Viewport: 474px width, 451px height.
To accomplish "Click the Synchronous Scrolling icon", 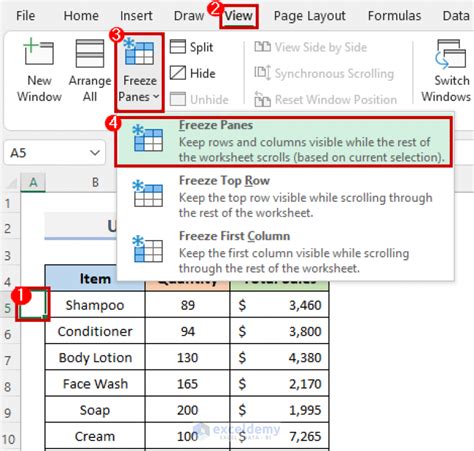I will (262, 73).
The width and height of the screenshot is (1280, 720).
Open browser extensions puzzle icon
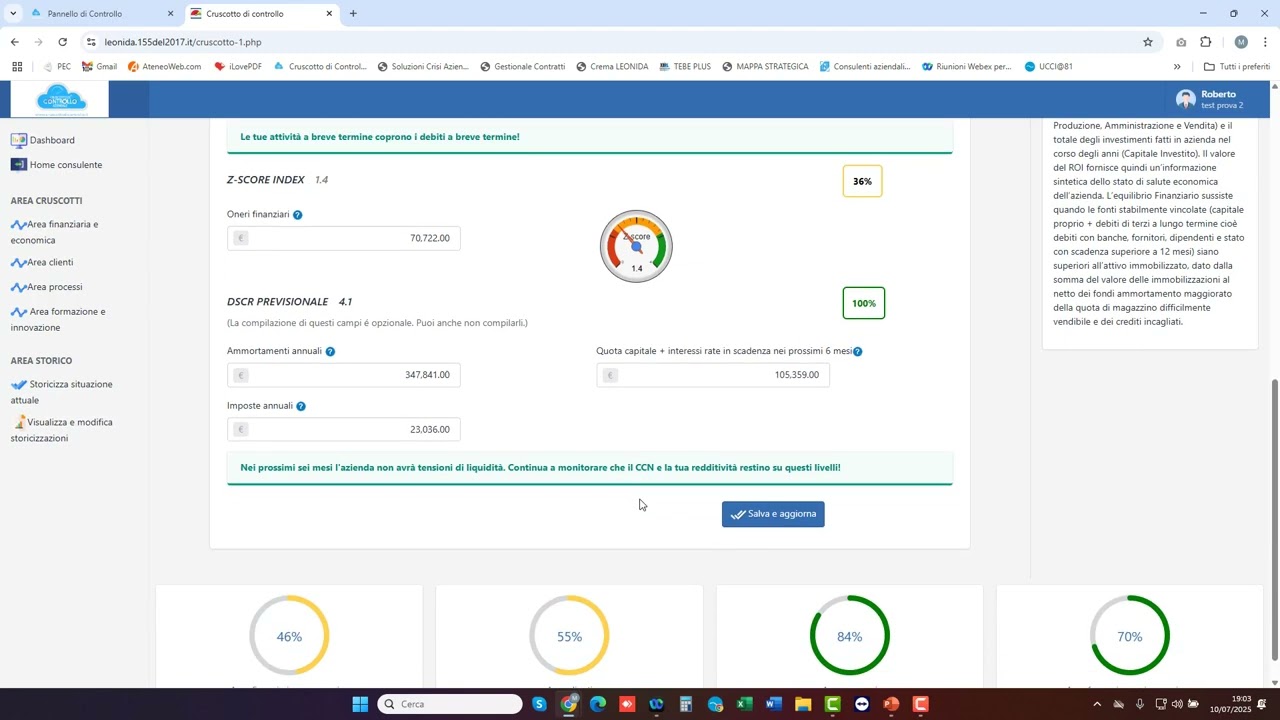coord(1206,42)
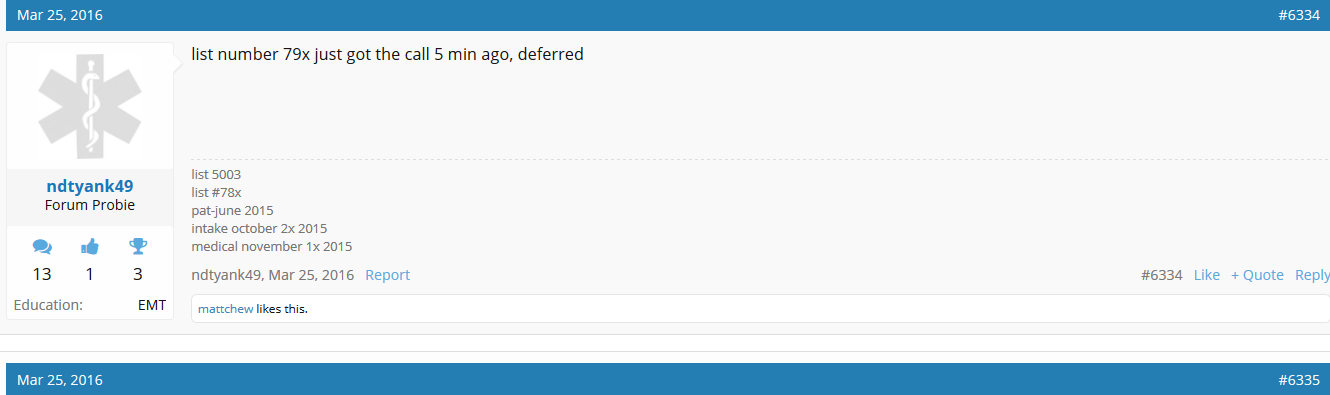Click message count 13 in user stats
This screenshot has height=395, width=1330.
pos(42,274)
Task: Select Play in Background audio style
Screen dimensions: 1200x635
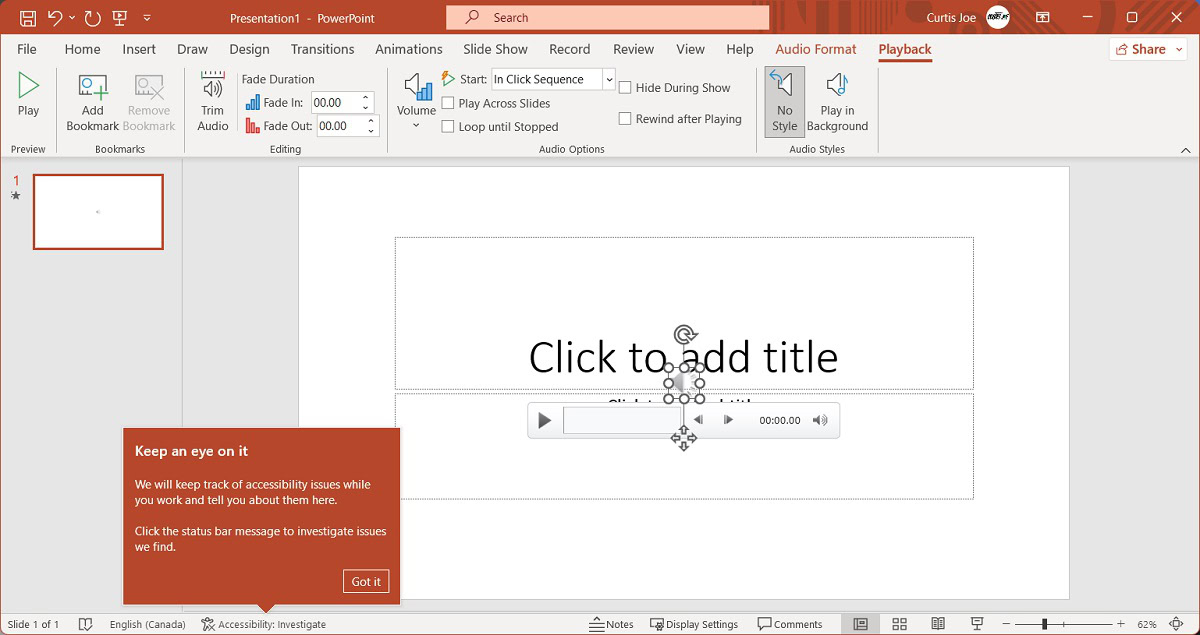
***
### [What to produce]
Starting at the line that contains "Task: Select Play in Background audio style", reproduce exactly and only the lines through the end of the entries above, with the pictures excluded.

### [Exercise solution]
Task: Select Play in Background audio style
Screen dimensions: 1200x635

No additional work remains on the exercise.